Silêncio de ouvir pernilongo no corredor, caras aparvalhadas ou de paisagem, uns querendo se esconder dentro da respectiva mochila. Pânico. Que pergunta era aquela? Nenhuma daquelas almas sequer esboçou uma tentativa de raciocínio, elaborou um racional… Não conseguem pensar. Estão acostumados a olhar fatos ou pretensos fatos (99%), não a fazer análises (0%), e a dar opiniões (1%) sobre fatos rasos e mutáveis em questão de horas, sem ter noção sobre o que opinam. Há alguns anos nós tínhamos as revistas semanais que nos abasteciam de informações, nos permitiam conhecer os assuntos, os fatos (70%), para fazermos análises (20%) e darmos opiniões (10%). Hoje essa geração não lê, perdeu a capacidade e o interesse de fazer análises. Vivem em outro mundo, de preguiça mental, de respostas fáceis e prontas.
O professor ainda tentou puxar uma reação, provocar a turma e nada. Ninguém se manifestou, para tristeza e desapontamento do mestre, que decidiu não revelar nem o caminho racional nem o resultado possível. E avisou que colocaria a questão em uma próxima prova, valendo nota. Declarou-se decepcionado com os tenros cérebros embotados.
O educador sabia que a maioria se esqueceria do assunto e apenas alguns, antes de chegar em casa, proporiam para a Inteligência Artificial a questão das piscinas. Entre eles, poucos saberiam formular adequadamente a pergunta de maneira que a IA oferecesse a sua melhor resposta. Sabemos que o determinante para a melhor qualidade da resposta da IA é a qualidade da pergunta feita. Assim, se chegaria a um valor entre 2 e 3 milhões de piscinas no Brasil. Porque é preciso considerar que são cerca de 72 milhões de domicílios no país e 2% das residências urbanas têm o perfil de comportar piscina, o que dá 1,44 milhão de piscinas em residências. Acrescentem-se clubes esportivos e recreativos, várias piscinas, além de 45 mil hotéis e pousadas, assim como áreas de lazer com piscinas em condomínios. Uma estimativa conservadora adicionaria cerca de um milhão de piscinas desses locais.

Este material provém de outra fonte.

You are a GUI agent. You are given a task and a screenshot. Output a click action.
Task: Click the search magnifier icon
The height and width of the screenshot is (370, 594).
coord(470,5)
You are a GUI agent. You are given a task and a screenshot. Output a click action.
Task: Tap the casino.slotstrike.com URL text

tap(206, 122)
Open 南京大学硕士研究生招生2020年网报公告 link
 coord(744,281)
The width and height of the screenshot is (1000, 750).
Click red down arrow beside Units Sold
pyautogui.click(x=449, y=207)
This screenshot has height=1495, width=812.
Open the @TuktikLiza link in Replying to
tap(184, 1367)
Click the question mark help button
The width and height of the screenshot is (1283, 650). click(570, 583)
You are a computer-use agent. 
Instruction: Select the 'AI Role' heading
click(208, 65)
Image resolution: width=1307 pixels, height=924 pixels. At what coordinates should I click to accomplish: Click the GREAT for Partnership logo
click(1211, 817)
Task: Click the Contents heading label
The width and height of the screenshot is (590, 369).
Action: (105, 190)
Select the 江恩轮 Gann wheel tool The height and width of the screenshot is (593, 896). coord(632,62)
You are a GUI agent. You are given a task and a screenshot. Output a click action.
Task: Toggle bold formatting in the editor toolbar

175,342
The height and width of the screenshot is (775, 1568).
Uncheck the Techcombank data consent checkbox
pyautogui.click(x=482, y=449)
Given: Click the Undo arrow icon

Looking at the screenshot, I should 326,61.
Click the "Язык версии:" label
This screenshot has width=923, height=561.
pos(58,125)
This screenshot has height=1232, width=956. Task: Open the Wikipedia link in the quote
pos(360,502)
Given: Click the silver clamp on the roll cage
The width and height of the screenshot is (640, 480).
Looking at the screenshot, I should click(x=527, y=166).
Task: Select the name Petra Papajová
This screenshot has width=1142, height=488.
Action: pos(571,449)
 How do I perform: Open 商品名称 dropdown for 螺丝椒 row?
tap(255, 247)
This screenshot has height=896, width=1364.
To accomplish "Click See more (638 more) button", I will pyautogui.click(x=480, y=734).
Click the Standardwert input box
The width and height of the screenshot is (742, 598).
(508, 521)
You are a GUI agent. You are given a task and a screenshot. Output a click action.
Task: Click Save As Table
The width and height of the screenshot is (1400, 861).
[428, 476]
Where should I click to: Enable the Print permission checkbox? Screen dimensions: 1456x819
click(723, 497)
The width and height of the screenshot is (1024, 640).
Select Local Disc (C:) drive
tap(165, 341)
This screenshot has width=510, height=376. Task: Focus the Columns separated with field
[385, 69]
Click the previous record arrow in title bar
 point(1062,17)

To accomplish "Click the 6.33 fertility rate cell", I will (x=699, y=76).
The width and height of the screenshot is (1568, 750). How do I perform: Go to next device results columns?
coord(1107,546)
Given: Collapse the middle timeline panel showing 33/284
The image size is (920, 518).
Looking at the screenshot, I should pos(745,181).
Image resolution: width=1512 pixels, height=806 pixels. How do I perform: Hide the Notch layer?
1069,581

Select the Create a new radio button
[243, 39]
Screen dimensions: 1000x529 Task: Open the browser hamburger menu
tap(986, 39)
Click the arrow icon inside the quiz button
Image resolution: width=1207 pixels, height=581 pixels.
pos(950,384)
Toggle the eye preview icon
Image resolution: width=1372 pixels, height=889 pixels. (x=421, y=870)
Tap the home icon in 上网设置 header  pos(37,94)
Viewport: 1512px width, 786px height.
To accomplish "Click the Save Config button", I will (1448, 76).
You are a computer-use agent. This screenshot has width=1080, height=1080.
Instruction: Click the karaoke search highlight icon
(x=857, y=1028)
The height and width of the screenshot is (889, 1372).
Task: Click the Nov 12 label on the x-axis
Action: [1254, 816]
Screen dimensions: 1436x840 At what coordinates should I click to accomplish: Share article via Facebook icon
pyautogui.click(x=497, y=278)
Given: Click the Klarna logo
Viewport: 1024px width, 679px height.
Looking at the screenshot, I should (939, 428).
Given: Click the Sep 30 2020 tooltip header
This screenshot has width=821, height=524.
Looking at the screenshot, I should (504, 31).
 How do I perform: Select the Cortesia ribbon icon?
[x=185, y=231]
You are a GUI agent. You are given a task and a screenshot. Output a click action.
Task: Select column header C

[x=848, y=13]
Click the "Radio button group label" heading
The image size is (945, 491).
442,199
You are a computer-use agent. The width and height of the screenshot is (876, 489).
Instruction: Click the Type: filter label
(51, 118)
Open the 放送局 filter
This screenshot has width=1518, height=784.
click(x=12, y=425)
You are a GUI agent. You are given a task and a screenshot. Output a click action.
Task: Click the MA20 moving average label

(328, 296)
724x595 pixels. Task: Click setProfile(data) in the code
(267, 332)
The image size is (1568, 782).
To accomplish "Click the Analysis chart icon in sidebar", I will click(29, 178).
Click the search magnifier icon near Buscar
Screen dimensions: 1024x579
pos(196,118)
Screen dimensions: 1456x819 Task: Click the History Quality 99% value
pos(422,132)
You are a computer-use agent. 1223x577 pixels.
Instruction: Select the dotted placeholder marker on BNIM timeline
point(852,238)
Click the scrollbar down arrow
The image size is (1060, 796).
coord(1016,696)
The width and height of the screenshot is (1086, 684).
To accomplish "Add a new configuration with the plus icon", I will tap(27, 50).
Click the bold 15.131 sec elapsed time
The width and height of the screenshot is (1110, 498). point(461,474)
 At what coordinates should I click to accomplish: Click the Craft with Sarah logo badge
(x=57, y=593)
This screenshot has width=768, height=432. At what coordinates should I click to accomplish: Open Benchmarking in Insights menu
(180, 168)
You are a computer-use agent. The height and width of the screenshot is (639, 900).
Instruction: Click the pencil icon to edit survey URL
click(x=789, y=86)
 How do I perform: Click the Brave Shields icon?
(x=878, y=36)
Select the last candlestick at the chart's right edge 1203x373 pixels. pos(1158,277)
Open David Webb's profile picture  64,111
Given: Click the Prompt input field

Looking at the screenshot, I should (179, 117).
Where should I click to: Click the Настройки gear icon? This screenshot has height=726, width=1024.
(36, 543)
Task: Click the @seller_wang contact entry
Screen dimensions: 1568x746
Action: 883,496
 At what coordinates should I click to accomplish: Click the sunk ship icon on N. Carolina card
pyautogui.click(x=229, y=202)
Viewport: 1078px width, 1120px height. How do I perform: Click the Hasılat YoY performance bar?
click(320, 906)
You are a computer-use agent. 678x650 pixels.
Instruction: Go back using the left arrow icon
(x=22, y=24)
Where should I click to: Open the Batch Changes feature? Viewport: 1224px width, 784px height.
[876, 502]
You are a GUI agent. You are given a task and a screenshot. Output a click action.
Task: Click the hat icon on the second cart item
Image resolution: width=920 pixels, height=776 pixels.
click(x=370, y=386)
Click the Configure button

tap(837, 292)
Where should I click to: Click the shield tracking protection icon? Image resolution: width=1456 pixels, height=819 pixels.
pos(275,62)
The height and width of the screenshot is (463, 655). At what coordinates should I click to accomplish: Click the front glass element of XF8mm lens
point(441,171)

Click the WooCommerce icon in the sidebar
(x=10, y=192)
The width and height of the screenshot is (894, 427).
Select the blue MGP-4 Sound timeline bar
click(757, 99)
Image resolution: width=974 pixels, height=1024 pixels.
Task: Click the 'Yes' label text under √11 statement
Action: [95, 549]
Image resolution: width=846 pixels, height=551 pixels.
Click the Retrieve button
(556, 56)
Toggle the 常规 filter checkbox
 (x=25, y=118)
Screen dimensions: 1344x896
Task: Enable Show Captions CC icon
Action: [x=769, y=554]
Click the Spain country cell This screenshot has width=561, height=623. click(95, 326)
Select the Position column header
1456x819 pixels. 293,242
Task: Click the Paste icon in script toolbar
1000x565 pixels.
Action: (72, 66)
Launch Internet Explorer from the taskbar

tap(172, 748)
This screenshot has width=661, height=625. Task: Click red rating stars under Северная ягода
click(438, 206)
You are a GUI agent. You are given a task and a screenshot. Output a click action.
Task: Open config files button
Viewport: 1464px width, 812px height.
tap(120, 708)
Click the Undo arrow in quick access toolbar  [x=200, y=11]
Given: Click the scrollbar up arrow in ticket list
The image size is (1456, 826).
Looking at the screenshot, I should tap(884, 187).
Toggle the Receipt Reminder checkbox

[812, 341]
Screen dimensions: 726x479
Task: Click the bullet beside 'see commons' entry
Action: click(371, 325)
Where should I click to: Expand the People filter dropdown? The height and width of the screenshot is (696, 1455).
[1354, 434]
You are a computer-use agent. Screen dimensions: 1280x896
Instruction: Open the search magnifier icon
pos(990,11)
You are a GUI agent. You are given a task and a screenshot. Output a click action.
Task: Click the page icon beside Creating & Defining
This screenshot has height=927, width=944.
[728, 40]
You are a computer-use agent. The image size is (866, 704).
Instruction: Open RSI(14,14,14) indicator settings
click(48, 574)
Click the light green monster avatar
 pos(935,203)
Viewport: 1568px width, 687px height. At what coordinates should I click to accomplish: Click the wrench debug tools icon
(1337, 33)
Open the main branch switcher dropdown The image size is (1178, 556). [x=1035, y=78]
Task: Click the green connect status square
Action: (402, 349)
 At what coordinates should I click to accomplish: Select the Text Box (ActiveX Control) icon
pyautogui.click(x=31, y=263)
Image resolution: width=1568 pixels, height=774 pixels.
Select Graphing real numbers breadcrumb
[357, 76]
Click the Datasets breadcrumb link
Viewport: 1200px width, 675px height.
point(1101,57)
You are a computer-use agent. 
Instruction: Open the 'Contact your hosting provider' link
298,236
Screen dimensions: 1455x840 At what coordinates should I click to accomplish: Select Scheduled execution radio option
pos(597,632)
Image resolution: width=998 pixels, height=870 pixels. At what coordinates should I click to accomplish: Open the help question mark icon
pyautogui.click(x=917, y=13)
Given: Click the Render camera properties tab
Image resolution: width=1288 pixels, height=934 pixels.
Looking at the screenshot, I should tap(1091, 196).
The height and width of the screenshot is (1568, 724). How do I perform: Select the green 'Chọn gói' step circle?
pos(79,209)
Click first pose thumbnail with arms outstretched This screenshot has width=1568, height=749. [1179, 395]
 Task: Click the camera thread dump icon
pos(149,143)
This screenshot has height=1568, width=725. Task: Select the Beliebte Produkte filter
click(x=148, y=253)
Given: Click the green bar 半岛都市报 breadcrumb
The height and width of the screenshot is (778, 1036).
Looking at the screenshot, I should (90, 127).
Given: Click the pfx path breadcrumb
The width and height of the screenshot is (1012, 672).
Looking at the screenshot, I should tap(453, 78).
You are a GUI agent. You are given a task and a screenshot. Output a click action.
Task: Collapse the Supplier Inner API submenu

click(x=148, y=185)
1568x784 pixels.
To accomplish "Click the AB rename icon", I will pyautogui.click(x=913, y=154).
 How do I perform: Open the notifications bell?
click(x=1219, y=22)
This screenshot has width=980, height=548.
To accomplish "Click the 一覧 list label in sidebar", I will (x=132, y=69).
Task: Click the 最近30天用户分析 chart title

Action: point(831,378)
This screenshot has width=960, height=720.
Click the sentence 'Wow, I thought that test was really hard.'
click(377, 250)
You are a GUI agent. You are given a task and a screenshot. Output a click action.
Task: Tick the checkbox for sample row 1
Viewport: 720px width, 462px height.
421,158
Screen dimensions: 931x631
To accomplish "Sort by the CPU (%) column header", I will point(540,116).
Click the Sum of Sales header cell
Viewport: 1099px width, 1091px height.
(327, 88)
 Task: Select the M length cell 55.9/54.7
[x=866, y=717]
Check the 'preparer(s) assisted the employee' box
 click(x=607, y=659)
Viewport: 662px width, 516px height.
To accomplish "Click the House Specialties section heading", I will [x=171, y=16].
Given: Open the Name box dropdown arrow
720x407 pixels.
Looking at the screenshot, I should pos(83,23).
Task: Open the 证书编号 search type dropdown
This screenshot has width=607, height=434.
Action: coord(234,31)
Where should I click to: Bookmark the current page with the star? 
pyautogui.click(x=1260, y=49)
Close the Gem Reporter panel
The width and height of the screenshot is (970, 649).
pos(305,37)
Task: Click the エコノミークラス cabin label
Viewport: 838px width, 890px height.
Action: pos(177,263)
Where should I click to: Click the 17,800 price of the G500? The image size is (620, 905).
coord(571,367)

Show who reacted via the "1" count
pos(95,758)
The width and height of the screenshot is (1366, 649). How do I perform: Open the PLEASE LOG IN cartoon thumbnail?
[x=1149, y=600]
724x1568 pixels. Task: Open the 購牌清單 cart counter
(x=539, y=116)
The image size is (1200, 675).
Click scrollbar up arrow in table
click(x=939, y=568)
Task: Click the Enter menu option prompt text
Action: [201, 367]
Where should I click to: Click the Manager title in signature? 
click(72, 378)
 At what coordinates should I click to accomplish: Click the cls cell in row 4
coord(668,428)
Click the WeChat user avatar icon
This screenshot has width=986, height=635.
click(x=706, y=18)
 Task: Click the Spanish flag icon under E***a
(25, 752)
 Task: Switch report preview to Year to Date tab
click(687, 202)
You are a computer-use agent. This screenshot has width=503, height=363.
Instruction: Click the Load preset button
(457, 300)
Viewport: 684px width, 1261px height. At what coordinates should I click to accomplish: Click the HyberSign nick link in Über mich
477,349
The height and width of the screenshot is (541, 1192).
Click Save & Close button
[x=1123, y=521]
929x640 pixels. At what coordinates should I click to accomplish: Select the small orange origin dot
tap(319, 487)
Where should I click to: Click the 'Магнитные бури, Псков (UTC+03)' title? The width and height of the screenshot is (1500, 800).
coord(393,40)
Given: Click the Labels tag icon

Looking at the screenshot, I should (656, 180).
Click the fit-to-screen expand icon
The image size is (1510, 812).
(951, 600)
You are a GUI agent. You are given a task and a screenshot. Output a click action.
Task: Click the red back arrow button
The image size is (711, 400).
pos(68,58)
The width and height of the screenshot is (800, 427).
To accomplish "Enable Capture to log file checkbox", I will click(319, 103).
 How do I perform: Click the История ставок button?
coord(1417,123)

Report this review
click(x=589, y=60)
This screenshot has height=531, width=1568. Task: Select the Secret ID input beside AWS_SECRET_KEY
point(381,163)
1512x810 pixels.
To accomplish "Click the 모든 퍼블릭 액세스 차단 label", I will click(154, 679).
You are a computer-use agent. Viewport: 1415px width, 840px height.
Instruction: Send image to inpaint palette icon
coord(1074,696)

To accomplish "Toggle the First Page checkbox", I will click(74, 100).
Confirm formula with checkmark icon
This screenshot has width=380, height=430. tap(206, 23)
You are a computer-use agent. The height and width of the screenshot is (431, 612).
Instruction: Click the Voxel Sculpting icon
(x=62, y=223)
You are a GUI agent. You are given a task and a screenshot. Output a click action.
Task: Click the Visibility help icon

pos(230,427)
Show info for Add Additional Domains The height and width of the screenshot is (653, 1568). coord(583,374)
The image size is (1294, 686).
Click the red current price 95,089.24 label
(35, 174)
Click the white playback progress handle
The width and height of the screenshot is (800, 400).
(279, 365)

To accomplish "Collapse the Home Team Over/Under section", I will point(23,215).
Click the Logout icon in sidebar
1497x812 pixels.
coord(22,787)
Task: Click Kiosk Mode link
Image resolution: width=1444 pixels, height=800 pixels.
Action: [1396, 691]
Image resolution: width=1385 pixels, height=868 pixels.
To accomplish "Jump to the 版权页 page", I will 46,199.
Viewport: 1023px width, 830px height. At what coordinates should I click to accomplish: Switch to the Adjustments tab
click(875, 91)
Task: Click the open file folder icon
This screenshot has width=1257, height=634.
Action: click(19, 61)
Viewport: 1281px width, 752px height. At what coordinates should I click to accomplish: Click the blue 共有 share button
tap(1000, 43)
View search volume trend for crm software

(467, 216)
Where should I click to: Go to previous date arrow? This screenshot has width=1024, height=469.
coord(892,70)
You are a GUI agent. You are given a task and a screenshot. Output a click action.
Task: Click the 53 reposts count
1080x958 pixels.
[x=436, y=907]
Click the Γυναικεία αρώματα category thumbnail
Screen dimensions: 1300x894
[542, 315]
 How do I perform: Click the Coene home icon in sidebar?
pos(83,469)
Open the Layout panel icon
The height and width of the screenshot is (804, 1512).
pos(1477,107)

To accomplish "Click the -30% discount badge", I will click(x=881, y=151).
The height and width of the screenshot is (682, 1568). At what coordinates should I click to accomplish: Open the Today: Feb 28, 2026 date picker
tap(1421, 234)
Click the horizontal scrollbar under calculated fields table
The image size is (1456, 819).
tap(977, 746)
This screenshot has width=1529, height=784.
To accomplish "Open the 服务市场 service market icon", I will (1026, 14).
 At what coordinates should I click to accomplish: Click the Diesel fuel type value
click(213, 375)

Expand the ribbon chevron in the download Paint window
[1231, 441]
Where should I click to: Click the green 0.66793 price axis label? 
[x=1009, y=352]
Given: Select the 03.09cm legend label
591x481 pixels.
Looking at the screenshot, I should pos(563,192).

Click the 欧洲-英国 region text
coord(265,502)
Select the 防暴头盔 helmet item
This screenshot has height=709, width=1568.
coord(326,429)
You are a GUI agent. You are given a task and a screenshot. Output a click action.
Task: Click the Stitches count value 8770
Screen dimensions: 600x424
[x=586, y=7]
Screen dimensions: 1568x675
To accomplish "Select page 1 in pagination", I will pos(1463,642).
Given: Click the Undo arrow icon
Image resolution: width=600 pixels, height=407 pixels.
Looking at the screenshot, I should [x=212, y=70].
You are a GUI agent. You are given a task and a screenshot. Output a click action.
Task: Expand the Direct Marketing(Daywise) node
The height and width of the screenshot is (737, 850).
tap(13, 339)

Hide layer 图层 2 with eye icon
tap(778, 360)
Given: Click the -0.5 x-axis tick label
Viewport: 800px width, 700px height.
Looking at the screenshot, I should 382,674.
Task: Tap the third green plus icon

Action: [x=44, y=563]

Aquela noite, depois da aula, o professor voltou para casa pensativo. Mais do que habitualmente. Andava às voltas com pensamentos sobre a Inteligência Artificial versus a Inteligência Natural. Pensou nos seus alunos, jovens, e nos seus clientes, a maioria também jovens. O mercado é “comprador” de jovens. Refletiu, ainda, sobre o papel dos chamados influenciadores, que embora representem um segmento relativamente recente, já está se transformando, pois está saturado – muito influenciador, sem conteúdo, pra pouca marca. Como percebia nitidamente a pouca disposição em geral para pensar nos tempos atuais, uma espécie de síndrome das telas e a facilidade quase instantânea de julgar e sentenciar tudo e todos o tempo todo, começou a entender que despontava entre nós uma figura fundamental, salvadora, o curador, que compreende o todo, tem a visão geral do todo e conhece as partes e sabe recomendar para cada um qual parte é mais adequada, para chegar lá, fazer a diferença. Uma evolução em relação aos influencers.
O professor acordou contente com seus pensamentos e logo cedo, com uma boa caneca de café fumegante em punho, sentou-se para anotá-los no seu caderno de ideias.